Liroff v. Commissioner, Docket No. 3222-80.

Decision Date07 June 1982
Docket NumberDocket No. 3222-80.
Citation44 TCM (CCH) 47,1982 TC Memo 312
PartiesRichard B. Liroff and Harriet Liroff v. Commissioner.
CourtU.S. Tax Court

Barry I. Fredericks, 655 Madison Ave., New York, N.Y., for the petitioners. Richard J. Sapinski, for the respondent.

Memorandum Opinion

SHIELDS, Judge:

This case is before the Court on petitioners' motion for partial summary judgment1 under Rule 121.2 The question to be decided is whether respondent's deficiency notice was timely mailed within the period prescribed by section 6501(a)3 with respect to the years 1966 to 1969.

Respondent determined that deficiencies in income taxes and additions to the tax under section 6653(b) were due from Richard Liroff as follows:

                  Year              Deficiency   Addition to Tax
                  1966 ..........   $ 2,092.43     $ 1,046.22
                  1967 ..........       288.40         144.20
                  1968 ..........       904.22       2,588.61
                  1969 ..........    39,414.85      24,126.43
                  1970 ..........       —0—       10,878.78
                  1971 ..........    37,059.09      18,529.55
                  1972 ..........    12,737.00         —0—
                

Respondent determined the above deficiencies, but not the additions to tax, were due from Harriet Liroff.

Petitioners were legal residents of New Jersey at all times pertinent herein. They timely filed their original returns for 1966 to 1969. Then, on August 9, 1973, they filed amended returns for 1966 to 1969. The amended returns were not fraudulent.

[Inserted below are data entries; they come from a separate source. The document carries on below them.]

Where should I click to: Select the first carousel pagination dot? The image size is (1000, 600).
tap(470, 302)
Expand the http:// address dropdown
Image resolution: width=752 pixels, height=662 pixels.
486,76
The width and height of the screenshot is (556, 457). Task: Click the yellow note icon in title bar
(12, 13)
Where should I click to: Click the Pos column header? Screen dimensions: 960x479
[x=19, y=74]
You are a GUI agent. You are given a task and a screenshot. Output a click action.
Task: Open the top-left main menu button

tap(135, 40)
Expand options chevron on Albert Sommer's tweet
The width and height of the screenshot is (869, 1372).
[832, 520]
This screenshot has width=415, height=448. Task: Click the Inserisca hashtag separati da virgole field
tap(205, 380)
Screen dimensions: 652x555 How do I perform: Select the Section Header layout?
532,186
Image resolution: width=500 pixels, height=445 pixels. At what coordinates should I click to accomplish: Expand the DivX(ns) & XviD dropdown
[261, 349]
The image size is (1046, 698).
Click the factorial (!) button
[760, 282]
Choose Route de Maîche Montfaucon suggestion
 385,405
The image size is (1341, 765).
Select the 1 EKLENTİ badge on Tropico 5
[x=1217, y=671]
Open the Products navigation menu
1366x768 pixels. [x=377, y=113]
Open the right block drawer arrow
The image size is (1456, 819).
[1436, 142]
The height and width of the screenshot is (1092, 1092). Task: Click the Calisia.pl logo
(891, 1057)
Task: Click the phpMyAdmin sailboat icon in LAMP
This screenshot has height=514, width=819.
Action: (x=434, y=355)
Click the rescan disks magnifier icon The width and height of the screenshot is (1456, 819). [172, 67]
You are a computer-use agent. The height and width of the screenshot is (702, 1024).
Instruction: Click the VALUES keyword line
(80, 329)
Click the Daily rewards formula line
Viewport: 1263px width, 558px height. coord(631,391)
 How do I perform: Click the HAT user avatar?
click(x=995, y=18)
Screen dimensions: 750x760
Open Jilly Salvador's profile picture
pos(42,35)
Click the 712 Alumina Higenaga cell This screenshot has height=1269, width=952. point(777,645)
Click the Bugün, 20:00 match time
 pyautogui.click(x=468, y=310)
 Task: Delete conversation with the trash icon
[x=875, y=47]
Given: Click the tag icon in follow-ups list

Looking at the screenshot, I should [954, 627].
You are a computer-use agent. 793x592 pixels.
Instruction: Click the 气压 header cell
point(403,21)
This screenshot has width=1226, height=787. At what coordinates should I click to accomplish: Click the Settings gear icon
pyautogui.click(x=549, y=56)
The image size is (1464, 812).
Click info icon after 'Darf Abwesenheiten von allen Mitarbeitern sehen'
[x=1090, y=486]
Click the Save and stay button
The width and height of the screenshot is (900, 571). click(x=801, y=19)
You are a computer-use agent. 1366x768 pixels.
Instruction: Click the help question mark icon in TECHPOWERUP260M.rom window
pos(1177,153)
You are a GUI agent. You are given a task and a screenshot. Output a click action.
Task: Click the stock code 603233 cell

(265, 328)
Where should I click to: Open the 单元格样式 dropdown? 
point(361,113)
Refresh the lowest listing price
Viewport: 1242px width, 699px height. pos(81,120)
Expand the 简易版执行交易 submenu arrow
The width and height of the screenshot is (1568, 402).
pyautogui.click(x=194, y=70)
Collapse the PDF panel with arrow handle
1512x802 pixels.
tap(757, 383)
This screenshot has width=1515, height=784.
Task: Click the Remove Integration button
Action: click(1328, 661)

On December 14, 1979, respondent mailed to petitioners his notice of deficiency for 1966 through 1969 and the other years set out above. He mailed the notice of deficiency more than three years after petitioners' amended returns for 1966 to 1969 were filed. However, he had not requested, and the petitioners had not executed an extension pursuant to section 6501(c)(4) with respect to 1966 through 1969 extending the three-year period provided by section 6501(a).4

Petitioners assert that upon their filing on August 9, 1973, of nonfraudulent amended returns for the taxable years 1966 to 1969 the three-year statute of limitations under section 6501(a) commenced to run. They note that respondent issued to them his notice of deficiency more than three years after they filed their amended returns. From this, they conclude that respondent's assessments of deficiencies and additions to tax for 1966 to 1969 are barred by section 6501(a) as a matter of law. Accordingly, they ask us to grant their motion for partial summary judgment with respect to 1966 through 1969.

Respondent contends that his assessments of deficiencies and additions to tax for 1966 through 1969 are not necessarily barred by section 6501(a). He claims that there are genuine issues of material fact in this case, such as whether the petitioners' original returns for 1966 to 1969 were fraudulent. Thus, he concludes that we must deny the petitioners' motion for partial summary judgment since we cannot render a decision as a matter of law.

The issue and facts in this case are indistinguishable from those presented in Kramer v. Commissioner, a Memorandum Opinion of this Court dated June 7, 1982 Dec. 39,071(M). There we decided that the taxpayers' filing of nonfraudulent amended returns commenced the three-year statute of limitations under section 6501(a). Since the respondent in Kramer v. Commissioner, supra, issued his deficiency notice more than three years after the taxpayers filed their amended returns, we held that he was barred from assessing deficiencies against them. This result was compelled by our decision in Klemp v. Commissioner Dec. 38,109, 77 T.C. 201 (1981).